It doesn't play itself out that way. Lawsuits are about negotiating
and settling. And so 99.9% of them,
that's the route it's going to go. And that's what we want. We want to give you
the best bargaining position. Now let's go back to trading accounts. So some of you are looking at it
going LLC. I want my brokerage to have a problem
with that. In my experience,
having done this for 25 years, 80% of the time, no, it's just easy. The other 20% of the time. It's not that they object to putting in an LLC,
they do not object to putting it in LLC. In fact, most accounts
that are of size are held in LLC. If they're going to be
in some sort of entity, they're not just going to be
in an individual's name.
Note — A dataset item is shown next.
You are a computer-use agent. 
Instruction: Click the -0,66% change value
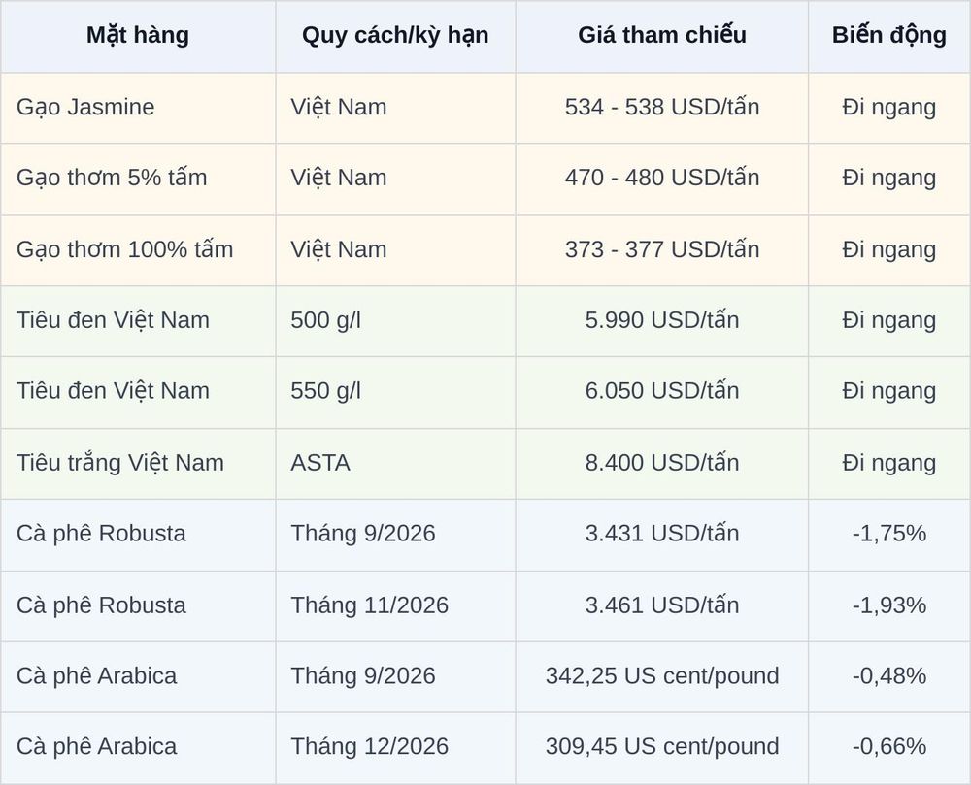(889, 747)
There's going to be either a trust involved, an LLC involved,
or some sort of entity, whether it be an estate plan, an asset protection trust,
an LLC, a limited partnership. It's going to be something, right? What they worry about
is that they're going to designate you a professional and charge to in
and try to charge you for data. So here's what you can do in that case. What you do is you have a private account
that you open up that's in your name but doesn't have assets and you open up
the account through the LLC and it doesn't have immediate data,
like they have the live data feed and they want to charge you for it
because they think that you're some sort of broker.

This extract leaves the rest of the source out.